--- TASK ITEM ---
Copy the records below exactly as they stand. Leave out the pictures.

── EXERCISE INPUTS ──

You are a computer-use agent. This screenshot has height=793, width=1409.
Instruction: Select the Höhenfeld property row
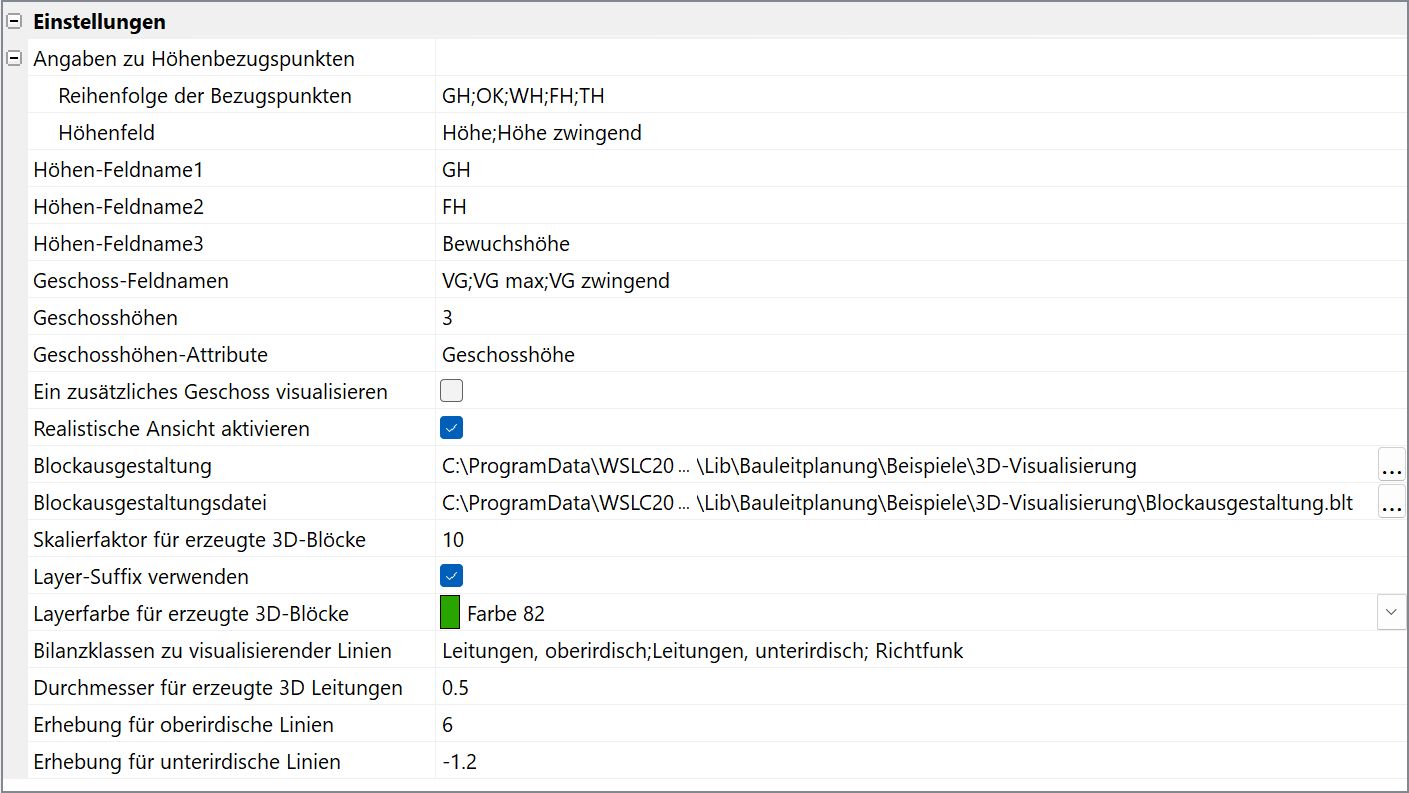107,133
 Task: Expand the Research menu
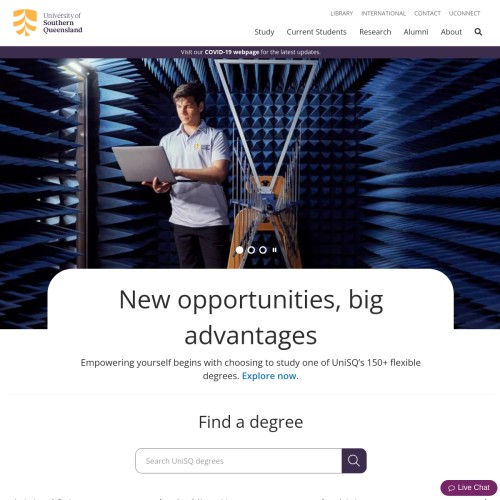point(375,32)
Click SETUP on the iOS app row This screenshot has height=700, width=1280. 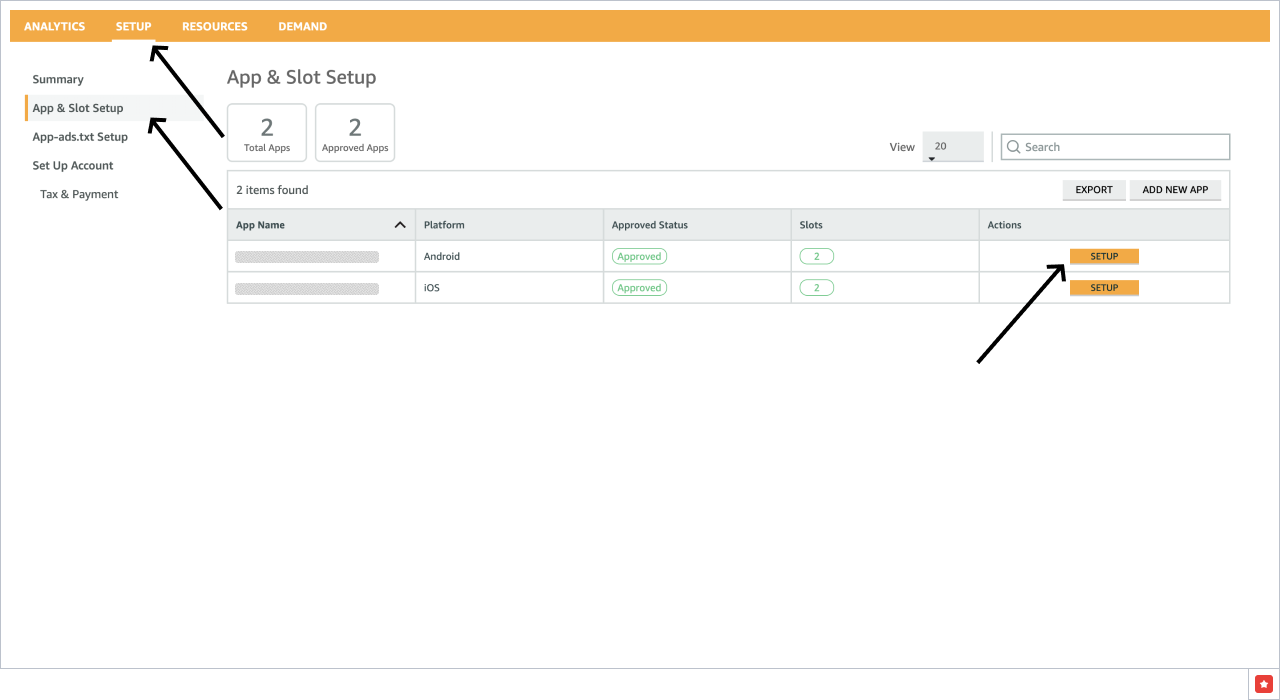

───

--- RESPONSE TO THE EXERCISE ---
You are a computer-use agent. This screenshot has height=793, width=1409.
Instruction: Select the Höhenfeld property row
107,133
 Task: Expand the Research menu
point(375,32)
Click SETUP on the iOS app row This screenshot has height=700, width=1280. 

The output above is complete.